Caringo says its platform creates a scalable, flat address space for use in storing digital content and file-based data while virtualizing storage across standard servers. The supplier says CAStor creates a low-cost cluster via USB drives plugged into the servers. CAStor clusters scale from 1 Tbyte to multiple Pbytes in a single tier of storage, according to the vendor.
For DICE's Marciano, other additions besides the clustering have clinched his use of CAStor. "Im especially interested in a new feature called Wide Area Replication in CAStor 2.2, he said. Essentially, we can grow our own cluster much like we are now, and we can replicate from one cluster to another." Marciano's team is already replicating data across their three-node cluster in San Diego, but they will use the CAStor feature to extend the HASS Grid across ten campuses in the statewide university system.

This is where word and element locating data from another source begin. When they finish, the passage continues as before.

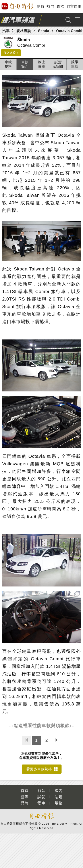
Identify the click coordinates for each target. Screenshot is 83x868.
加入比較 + (11, 53)
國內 (58, 790)
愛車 (41, 803)
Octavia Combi (70, 31)
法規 (58, 797)
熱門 (50, 6)
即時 (40, 6)
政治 (60, 6)
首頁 (25, 790)
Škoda (44, 31)
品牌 (25, 803)
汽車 (6, 31)
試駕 (41, 797)
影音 (41, 790)
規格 (58, 803)
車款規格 (8, 64)
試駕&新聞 (58, 64)
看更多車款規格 (39, 769)
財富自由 (74, 6)
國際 (25, 797)
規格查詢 (24, 31)
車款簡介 (25, 64)
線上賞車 (42, 64)
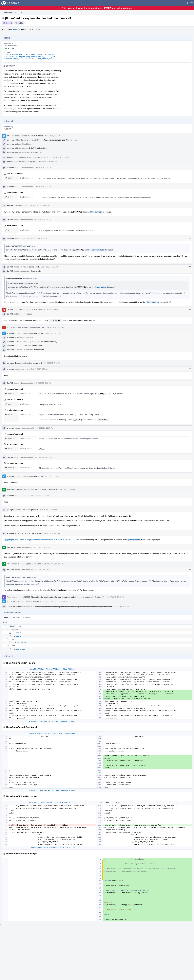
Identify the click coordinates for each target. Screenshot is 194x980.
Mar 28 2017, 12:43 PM (40, 570)
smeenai (16, 29)
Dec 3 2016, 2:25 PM (43, 186)
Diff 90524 (38, 476)
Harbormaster (13, 490)
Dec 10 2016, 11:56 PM (52, 310)
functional (18, 636)
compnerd (11, 363)
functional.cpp (19, 649)
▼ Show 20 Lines (67, 669)
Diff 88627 (38, 333)
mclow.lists (12, 46)
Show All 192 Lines (51, 848)
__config (17, 633)
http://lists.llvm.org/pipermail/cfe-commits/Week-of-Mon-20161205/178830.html (47, 540)
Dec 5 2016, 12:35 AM (50, 267)
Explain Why (100, 597)
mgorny (33, 162)
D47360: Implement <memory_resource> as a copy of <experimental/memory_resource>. (74, 606)
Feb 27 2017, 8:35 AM (40, 369)
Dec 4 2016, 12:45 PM (42, 205)
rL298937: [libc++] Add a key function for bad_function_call (28, 59)
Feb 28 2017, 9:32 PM (43, 383)
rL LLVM (8, 129)
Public (21, 23)
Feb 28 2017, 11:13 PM (44, 428)
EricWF (11, 48)
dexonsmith (34, 267)
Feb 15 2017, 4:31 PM (53, 333)
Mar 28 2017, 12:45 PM (115, 597)
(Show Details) (51, 342)
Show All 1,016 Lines (51, 721)
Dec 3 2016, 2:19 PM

"WAN replication fits right into a university environment where shared content is paramount," Marciano noted. "Basically, it gives us the opportunity to grow locally while still building distributed capacity across the entire network.
This kind of flexibility will be critical to the project's future:
With well over a petabyte of data, the archiving project is growing exponentially. And although CAS storage is just one part of the groups entire storage strategy, Caringos CAStor 2.2 has provided a number of advantages that it may want to pursue in other projects.
CAStor 2.2 allows us to go beyond virtualizing storage across a cluster to scaling across clusters and replicating content in a wide area network, choosing what collections are replicated and how, based on sets of rules a user can set up, Marciano said. These features really interest us in moving forward.